Como o Palácio dos Bandeirantes é visto como catapulta para o do Planalto, Tarcísio vem se esquivando de um projeto nacional em 2026 desde antes de sentar-se na cadeira e, no que depender de seus auxiliares, não deve centrar esforços para se viabilizar à Presidência mesmo se a pressão aumentar.

No círculo próximo a Bolsonaro, Tarcísio é considerado o principal sucessor, que herdaria os votos e a liderança do ex-presidente no campo da direita. É também o que indicam pesquisas com eleitores. Apesar de o governador ter se movimentado para o centro, ele mantém a confiança de Bolsonaro, o que possibilitaria a passagem do bastão.

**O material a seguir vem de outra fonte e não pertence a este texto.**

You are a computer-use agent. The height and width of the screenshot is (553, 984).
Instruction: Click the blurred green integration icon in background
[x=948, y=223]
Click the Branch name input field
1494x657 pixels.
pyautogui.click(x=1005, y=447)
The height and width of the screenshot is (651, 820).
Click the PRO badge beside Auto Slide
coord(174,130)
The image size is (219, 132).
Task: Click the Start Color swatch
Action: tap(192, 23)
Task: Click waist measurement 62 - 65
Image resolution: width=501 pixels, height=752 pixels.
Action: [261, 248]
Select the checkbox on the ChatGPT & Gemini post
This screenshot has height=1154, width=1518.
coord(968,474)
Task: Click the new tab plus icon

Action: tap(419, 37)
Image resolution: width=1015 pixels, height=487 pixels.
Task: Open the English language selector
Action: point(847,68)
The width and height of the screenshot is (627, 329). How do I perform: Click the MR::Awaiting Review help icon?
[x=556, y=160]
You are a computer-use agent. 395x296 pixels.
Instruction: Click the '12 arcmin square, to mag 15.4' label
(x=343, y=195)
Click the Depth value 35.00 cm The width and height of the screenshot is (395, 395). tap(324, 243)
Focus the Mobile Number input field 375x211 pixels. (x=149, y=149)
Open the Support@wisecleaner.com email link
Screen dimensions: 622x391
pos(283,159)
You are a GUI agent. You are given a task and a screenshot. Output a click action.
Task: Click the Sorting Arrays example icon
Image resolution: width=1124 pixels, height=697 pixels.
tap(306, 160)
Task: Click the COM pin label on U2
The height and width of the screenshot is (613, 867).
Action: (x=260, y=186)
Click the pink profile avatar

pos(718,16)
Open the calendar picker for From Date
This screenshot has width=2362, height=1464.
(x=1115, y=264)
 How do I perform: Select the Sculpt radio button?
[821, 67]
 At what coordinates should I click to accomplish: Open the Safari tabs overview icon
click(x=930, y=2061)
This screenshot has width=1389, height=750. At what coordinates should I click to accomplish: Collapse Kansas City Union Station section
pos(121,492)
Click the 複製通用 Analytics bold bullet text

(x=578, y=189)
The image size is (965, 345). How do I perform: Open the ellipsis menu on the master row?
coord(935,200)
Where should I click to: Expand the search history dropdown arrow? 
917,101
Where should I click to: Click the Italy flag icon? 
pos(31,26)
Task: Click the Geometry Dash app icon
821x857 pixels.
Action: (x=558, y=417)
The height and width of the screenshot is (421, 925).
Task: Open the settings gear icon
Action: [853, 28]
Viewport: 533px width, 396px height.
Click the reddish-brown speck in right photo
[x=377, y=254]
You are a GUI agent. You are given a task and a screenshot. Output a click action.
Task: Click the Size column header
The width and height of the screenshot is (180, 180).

Mas, se os bolsonaristas têm em Tarcísio uma tábua de salvação do seu futuro político, os planos de outro padrinho do governador, Gilberto Kassab (PSD), são diferentes. O secretário de Governo e outros auxiliares de Tarcísio defendem que ele permaneça oito anos no cargo, o que levaria o ex-ministro a disputar a Presidência somente em 2030 --mas ainda jovem, com 55 anos, e sem Lula no páreo direto.

Apesar de seu trânsito em Brasília, Kassab não se dedica a costurar uma candidatura nacional para Tarcísio. Pelo contrário, tem pilotado um plano de reeleição, já que a vitória é considerada garantida.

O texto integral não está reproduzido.